The large increase in net income, which rose to €2.853 billion from €1.612 billion in 2011, was mainly driven by the substantial rise (+51%) in net interest income (about €3.522 billion) as the rates on loans outpaced the cost of funding. The positive trend was also confirmed by developments in gross income. Excluding the non-recurring gain of about €485 million on the partial disposal of Eni shares during the year, CDP’s net income would still have risen by about 50%.

The positive performance kept efficiency high (the cost/income ratio declined to 3%, compared with 4.6% in 2011) and boosted the return on capital employed (ROE at 19.7%, compared with 11.7% in 2011).

 

HIGHLIGHTS FOR CDP SPA (millions of euros) 2012       2011

RECLASSIFIED BALANCE SHEET DATA          
Total assets 305,431       273,586
Cash and cash equivalents and other treasury investments 139,062       128,615
Loans to customers and banks 100,508       98,591
Equity investments and shares 30,570       19,826
Postal funding 233,631       218,408
Other direct funding 16,462       17,126
Shareholders' equity 16,835       14,469
           
RECLASSIFIED PERFORMANCE DATA          
Net interest income 3,522       2,329
Gross income 3,653       2,030
Operating income 3,530       1,939
Net income 2,853       1,612
 
OPERATING STRUCTURE          
Average no. of employees 512       486
 

 

 CDP Group

The consolidated financial statements at 31 December 2012 show net income pertaining to the shareholders of the parent company in the amount of €2.924 billion up 35% compared with 2011. Total assets reached €328.551 billion, an increase of 14% compared with 2011, while equity pertaining to shareholders of the parent company amounted to €18.183 billion, up from €15.525 billion  in 2011.

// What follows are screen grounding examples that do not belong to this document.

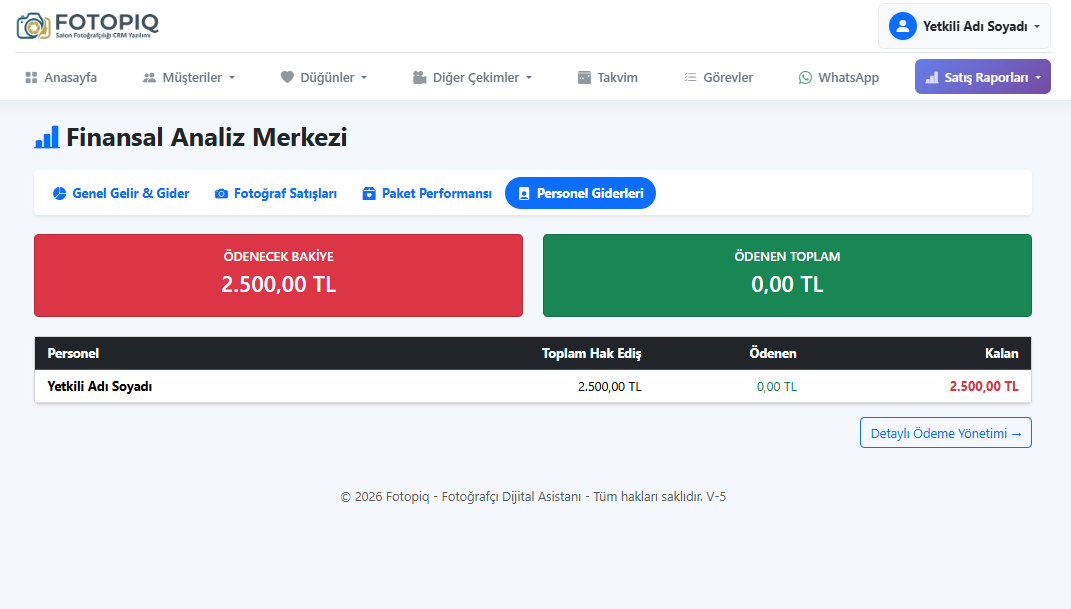
Task: Expand the Müşteriler dropdown menu
Action: [x=189, y=77]
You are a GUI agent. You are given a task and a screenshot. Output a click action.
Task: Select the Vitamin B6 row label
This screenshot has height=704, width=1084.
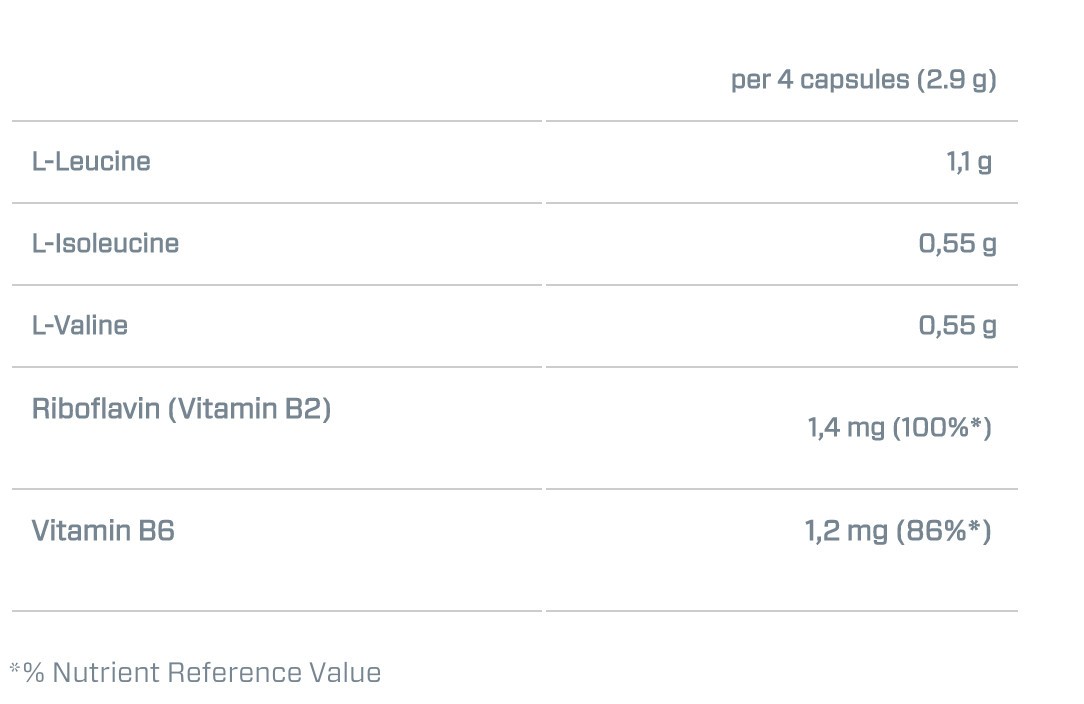[x=103, y=531]
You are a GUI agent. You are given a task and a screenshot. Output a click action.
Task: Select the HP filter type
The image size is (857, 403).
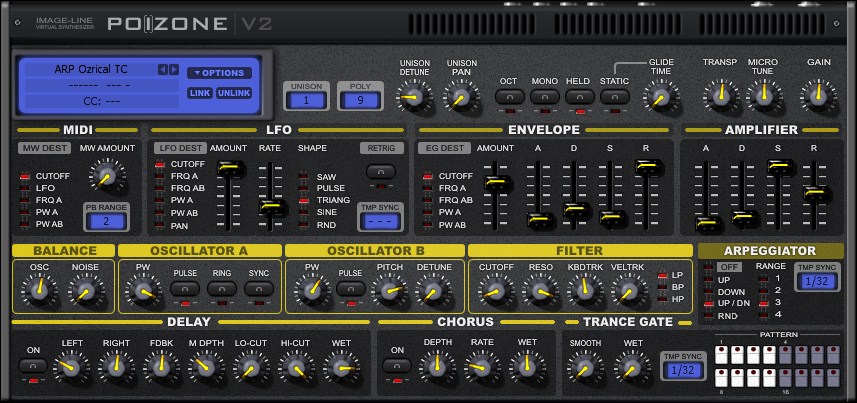coord(661,301)
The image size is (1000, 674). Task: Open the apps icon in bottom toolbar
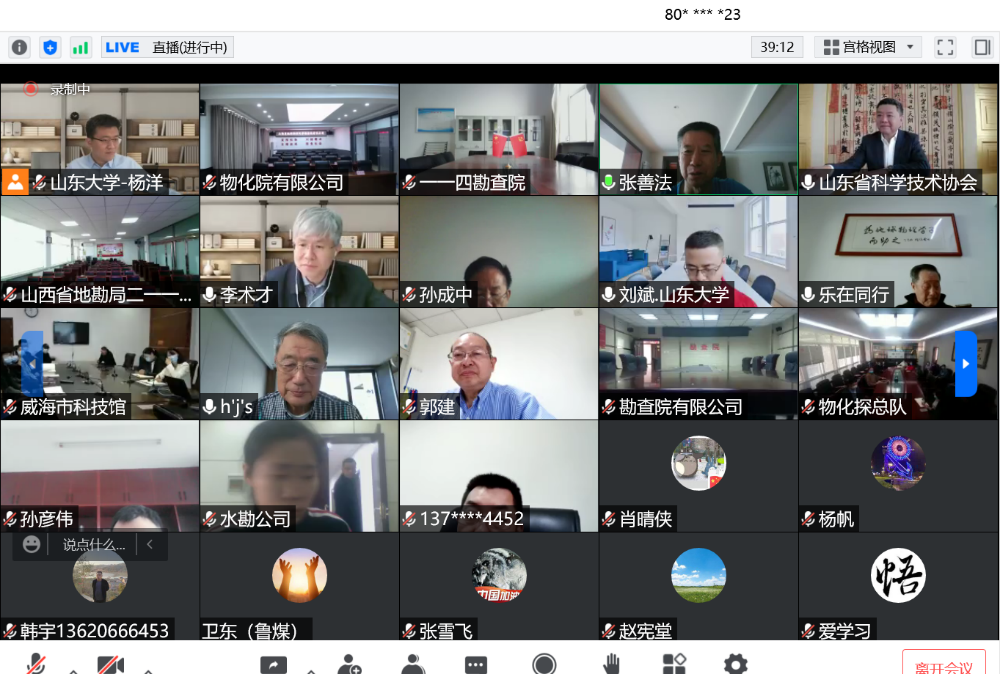tap(674, 664)
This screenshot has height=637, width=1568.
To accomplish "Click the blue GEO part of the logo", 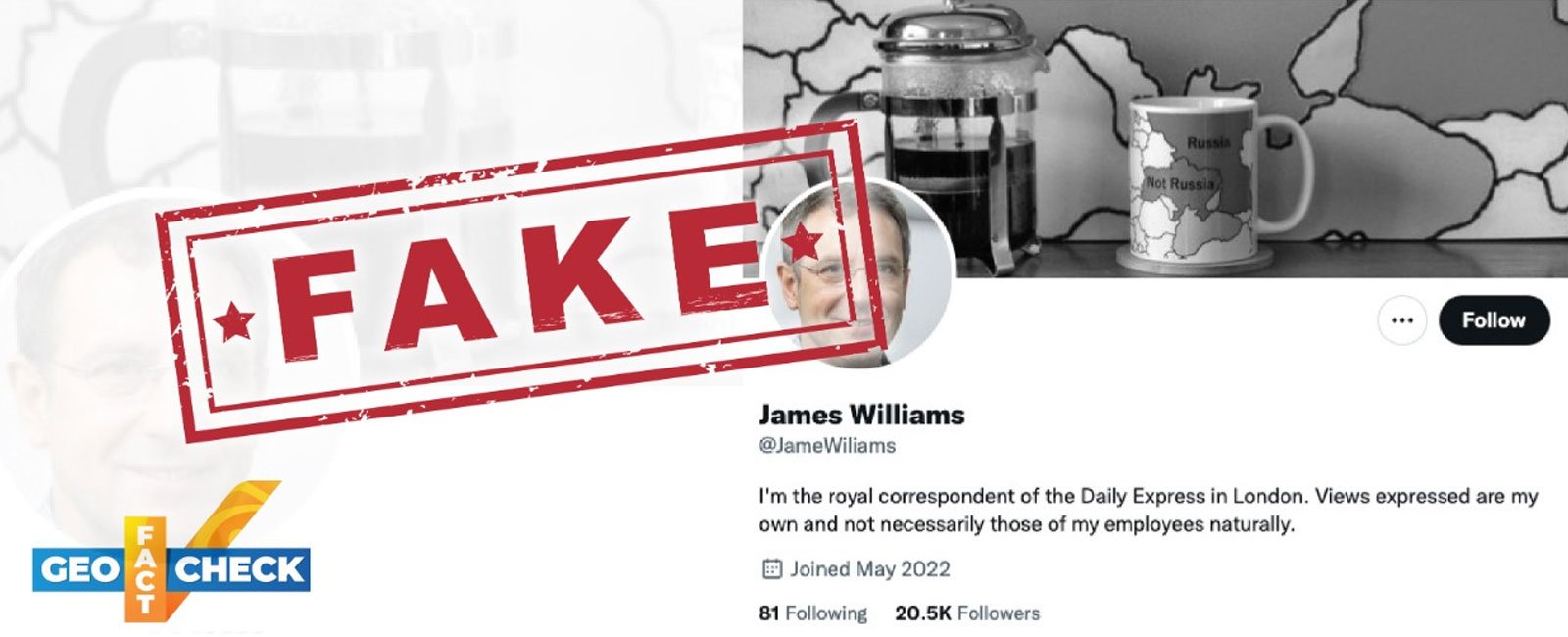I will click(78, 570).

The 2012 Annual Report accompanied by the statements pursuant to Article 154 bis, paragraph 5, of the Consolidated Law on Financial Intermediation, as well as the reports of the external audit firm and the Board of Auditors will be made available to the public at the registered office and published in the CDP website in accordance the statutory deadline.

 Convocation of ordinary shareholders’ meeting

CDP has called an ordinary shareholder’s meeting for 17 April 2013. On the agenda is, in addition to approval of the annual financial results, the renewal of the Board of Directors and the Board or Auditors, as well as the integration of the auditing firm’s remuneration.

 

The manager responsible for preparing the corporate financial reports, Andrea Novelli, declares pursuant to paragraph 2 of Article 154-bis of the Consolidated Law on Financial Intermediation that the accounting information contained in this press release corresponds to that in the accounting documentation, books and records.